Ezra piscou, atordoado. Como assim? Ele tinha certeza absoluta de que Dane tinha dado uma surra nesse desgraçado e deixado ele desmaiado no chão.
…Ou pelo menos era o que todo mundo tinha assumido.
E então, caiu a ficha. Ninguém tinha realmente visto o que aconteceu. Eles só presumiram. Mas Dane disse, com todas as letras, que esse idiota desmaiou sozinho.
E agora, Grayson estava confirmando exatamente isso.
Ezra olhou para ele de novo, dessa vez sem saber bem como reagir. O cara parecia meio hesitante, como se estivesse prestes a admitir um grande segredo.
— Então, espera aí… Sério mesmo? Você realmente bateu a cabeça sozinho e apagou? Mesmo?
O fato de Ezra ter repetido “mesmo” duas vezes fez Grayson assentir com um sorriso autodepreciativo.
— Isso acontece bastante por causa da minha altura. Ridículo, certo? Eu sou meio desastrado.
Enquanto observava a expressão de Ezra, Grayson começou a contar mentalmente.

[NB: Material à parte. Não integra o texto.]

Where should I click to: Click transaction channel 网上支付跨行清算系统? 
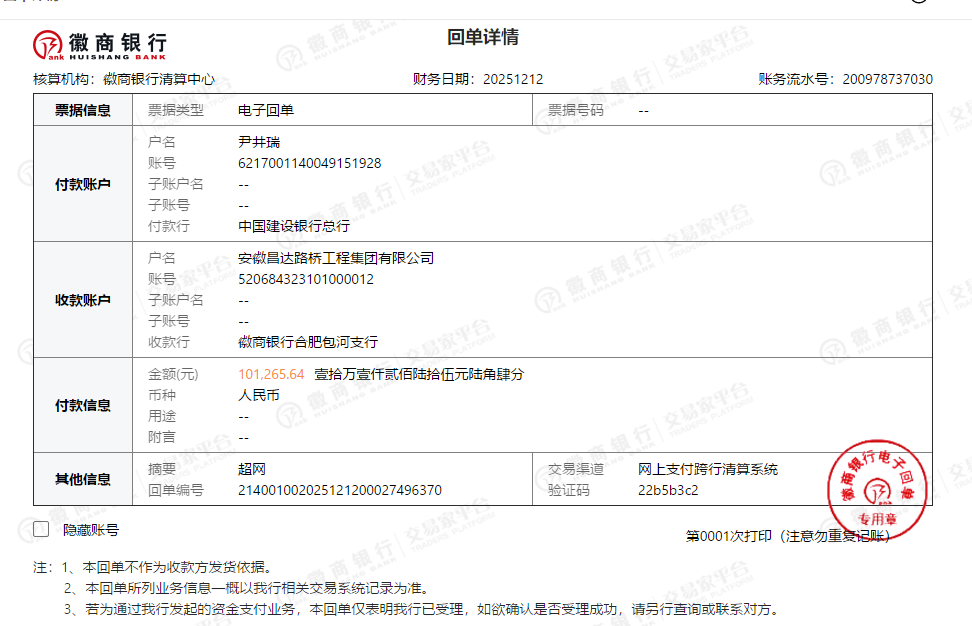pos(708,469)
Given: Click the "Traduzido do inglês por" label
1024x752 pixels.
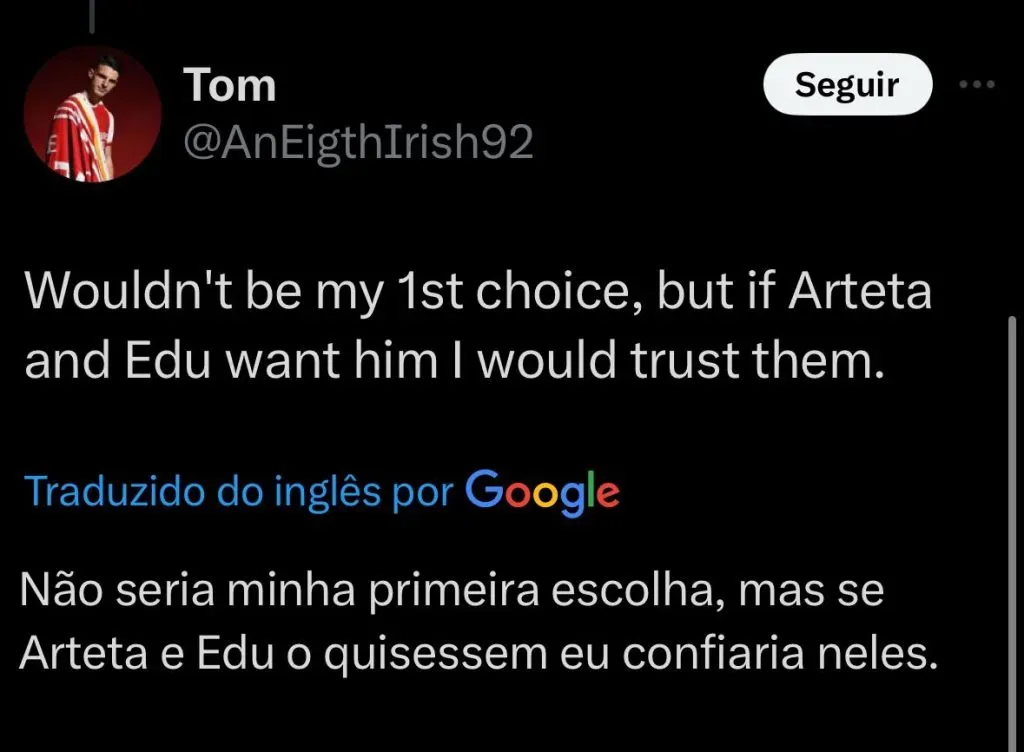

No máximo cinco segundos. Era sempre assim. Depois disso, a reação que ele queria vinha sem erro.
Ele já tinha passado por esse tipo de situação inúmeras vezes. Não importava o quanto alguém fosse desconfiado ou odiasse Alfas dominantes como ele, essa tática sempre funcionava.
Mostrar vulnerabilidade.
E quanto maior a fraqueza, melhor. Ele sabia exatamente o quanto revelar para conseguir o que queria, fosse algo material ou algo intangível. Nunca tinha falhado, e agora não seria diferente. Vendo o rosto de Ezra começar a se iluminar, Grayson sorriu sutilmente.
…3, 2, 1.
— Ahaha! Ahahahaha! Então foi isso? Ahahaha!
Ezra explodiu em risadas, batendo na mesa. Ele tinha baixado completamente a guarda. Grayson sabia que já tinha ganhado.
— Ah, cara, todo mundo faz umas cagadas dessas. Uma vez eu mijei na frente de casa sem perceber e minha esposa ficou furiosa. Eu acertei o canteiro de flores dela e ela não falou comigo por um mês.
— Entendo, deve ter sido constrangedor.
— Nem me fala, foi uma tortura…
Ezra se empolgou contando a história, e Grayson escutou tudo com um sorriso. Mas então, baixinho, ele murmurou para si mesmo:
— Então ele realmente estava lá naquele dia.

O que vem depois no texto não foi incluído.